Log file locations in glideinWMS v2.3.x and earlier:
The Glidein Factory Daemon log files are located in
<glidein directory>/log/factory_info.<date>.log
<glidein directory>/log/factory_err.<date>.log
Each Entry Daemon has its log files in
<glidein directory>/entry_<entry name>/log/factory_info.<date>.log
<glidein directory>/entry_<entry name>/log/factory_err.<date>.log
For each client an Entry Daemon is serving, one Condor-G job log is used
<glidein directory>/entry_<entry name>/log/condor_activity_<date>_<client-name>.log
Each Glidein also writes a couple of log files, that get transfered back to the factory node after the glidein terminates. The log files are named:
<glidein directory>/entry_<entry name>/log/job.<condor-g job nr>.out
<glidein directory>/entry_<entry name>/log/job.<condor-g job nr>.err
The Glidein .out files are readable using any text editor, while the .err files
contain the compressed logs of the condor daemons.
Use the following commands to extract that information in simple text format
glideinWMS/factory/tools/cat_MasterLog.py <err_fname>
glideinWMS/factory/tools/cat_StartdLog.py <err_fname>
glideinWMS/factory/tools/cat_StarterLog.py <err_fname>
Note: If you need Condor log files from a still running glidein, use the following Condor command
<condor dir>/sbin/condor_fetchlog -pool <pool collector> <glidein slot name> -startd MASTER|STARTD|STARTER
The Entry Daemons also summarize the information about completed glideins into
<glidein directory>/entry_<entry name>/log/completed_jobs_<date>.log
Log file locations in glideinWMS v2.4 and later:
With the introduction of privilage separation in glideinWMS, location for log files have changed, altough a link to log directory is still maintained from the <glidein directory>. Location for the log files is controlled through configuration. glideinWMS uses condor_switchboard to control the access to the log directories. This makes the deployment more secure.
Glidein factory entry Web monitoring
You can either monitor the factory as a whole, or just a single entry point.
The factory monitoring is located at a URL like the one below
http://gfactory1.my.org/glidefactory/monitor/glidein_v1_0/
Moreover, each entry point, has its own history on the Web.
Assuming you have a SanDiego entry, it can be monitored at
http://gfactory1.my.org/glidefactory/monitor/glidein_v1_0/entry_SanDiego/
Historical Web monitoring
The Entry Point Daemons will also create RRD databases and associated graphs for a period of up to one year. This way, one can easily monitor the evolution of the system.

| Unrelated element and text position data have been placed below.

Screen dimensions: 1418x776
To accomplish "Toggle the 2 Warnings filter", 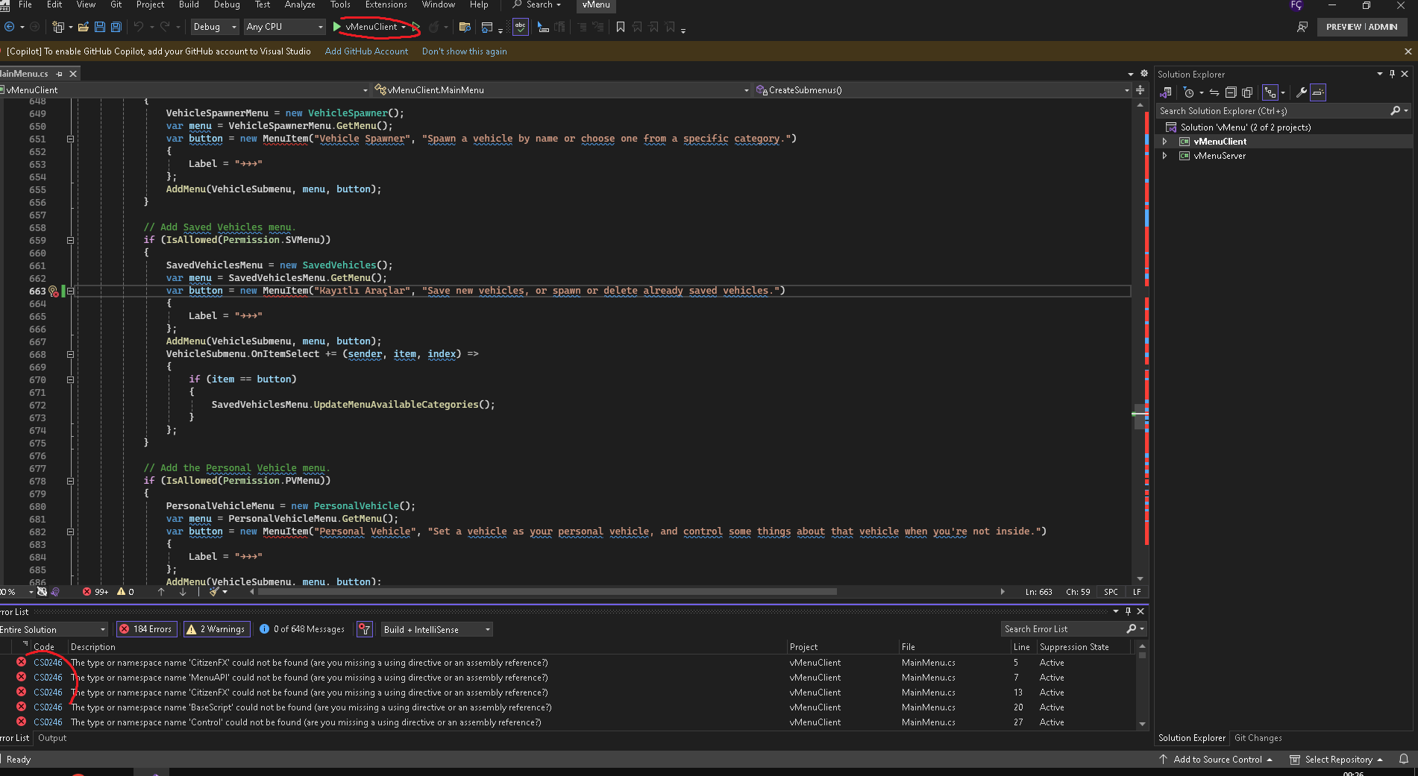I will 216,629.
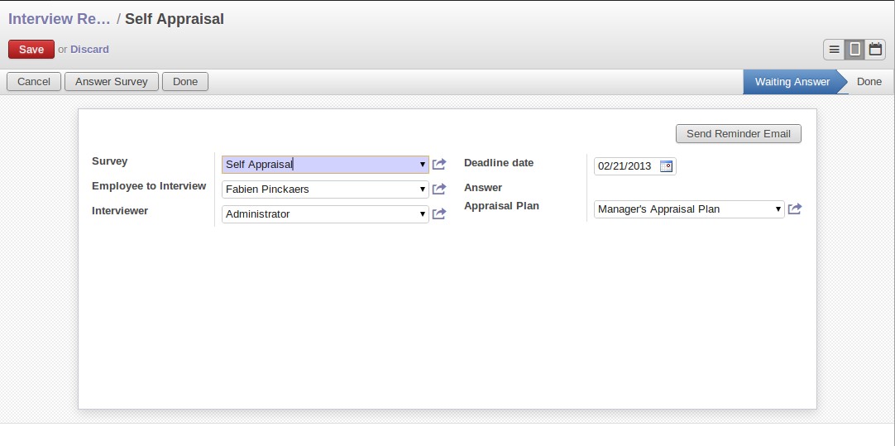Open Employee to Interview external link icon
Screen dimensions: 895x446
pos(439,189)
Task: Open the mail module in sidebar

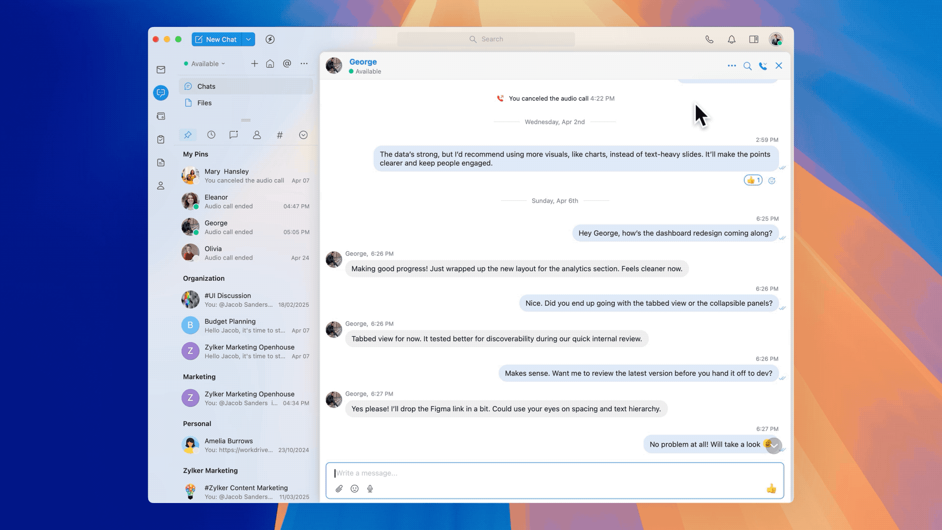Action: click(x=161, y=70)
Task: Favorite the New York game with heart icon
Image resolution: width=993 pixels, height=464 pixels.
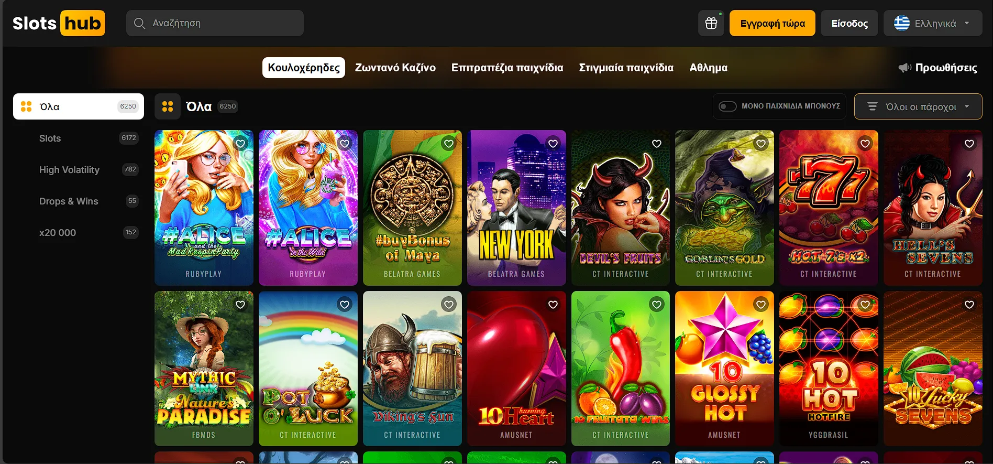Action: tap(553, 144)
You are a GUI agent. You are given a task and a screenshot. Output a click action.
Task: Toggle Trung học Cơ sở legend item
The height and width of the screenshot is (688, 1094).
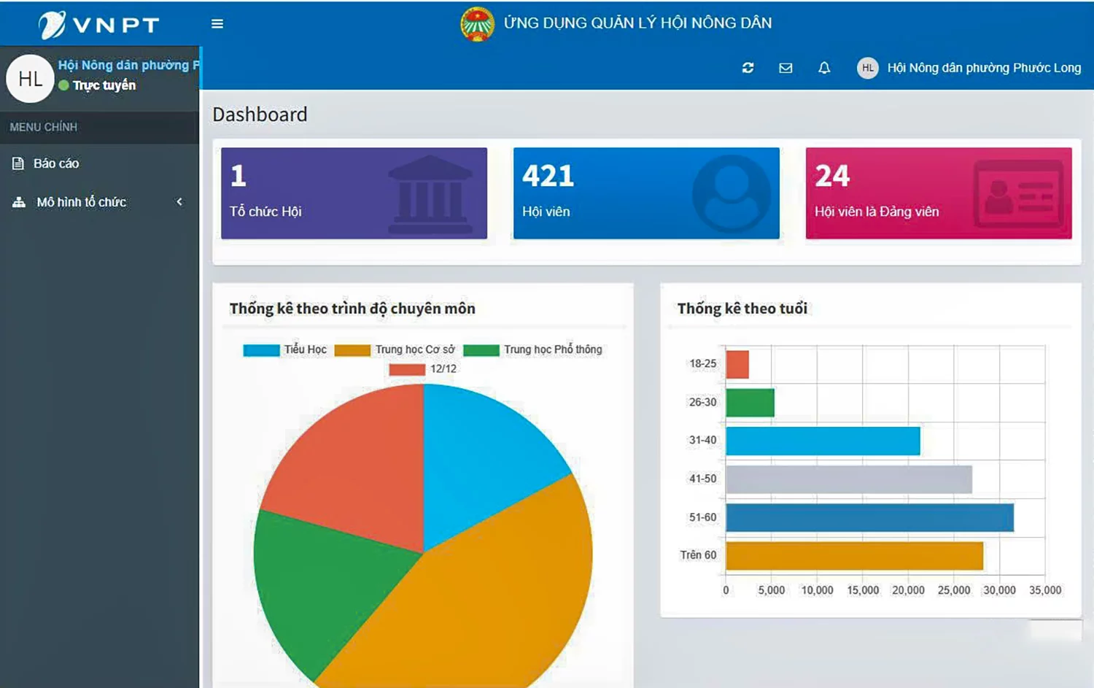pos(395,350)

Glidein factory monitoring via WMS tools
You can get the equivalent of the Web page snaphot by using
cd glideinWMS/tools/
python wmsXMLView.py
Glidein factory entry log files
The glidein factory writes two log files per entry point factory_info.YYYYMMDD.log
and factory_err.YYYYMMDD.log.
Assuming you have a SanDiego entry, the log files are in
/home/gfactory/glidein_submit/glidein_v1_0/entry_SanDiego/log
All errors are reported in the factory_err.YYYYMMDD.log. file, while factory_info.YYYYMMDD.log contains entries about what the factory is doing.
Glidein output
Each glidein creates 2 files on exit; job.ID.out and job.ID.err.
Assuming you have a SanDiego entries, the log files are in
/home/gfactory/glidein_submit/glidein_v1_0/entry_SanDiego/log
Problems are usually reasonably easy to spot.

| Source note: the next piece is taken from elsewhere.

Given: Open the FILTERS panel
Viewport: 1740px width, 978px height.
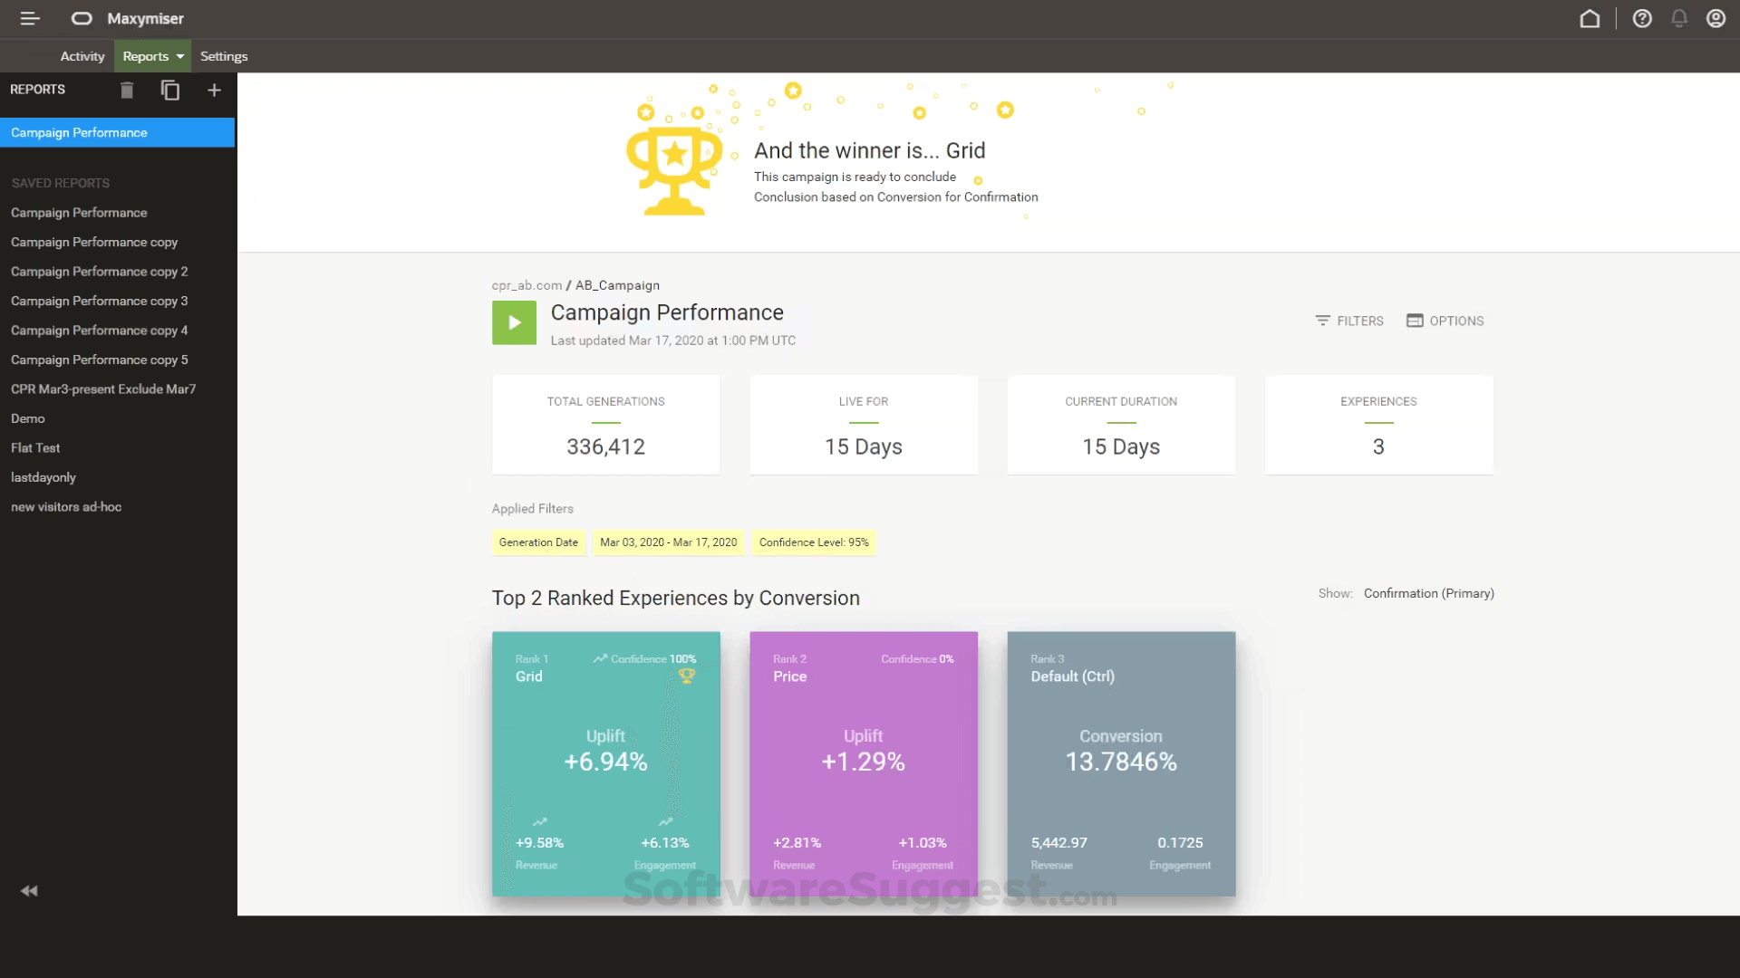Looking at the screenshot, I should (1349, 320).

Glidein factory ClassAds in the WMS Collector
The glidein factory also advertises summary information in the WMS collector.
Use condor_status:
condor_status -any
and look for glidefactory and glidefactoryclient ads.
Looking at ClassAds
As explained in the Data exchange overview, the Entry Point Daemons expose a lot of monitoring information in the ClassAds sent to the WMS collector. While this may not be the most user friendly interface, most of the monitoring information you'll ever need is present there.
On top of the Condor provided tools, the factory provides two tools to look at the ClassAds; the first one returns a human readable, but limited text, while the other provides a complete XML-formated output
glideinWMS/tools/wmsTxtView.py [Entries|Sites|Gatekeepers]
glideinWMS/tools/wmsXMLView.py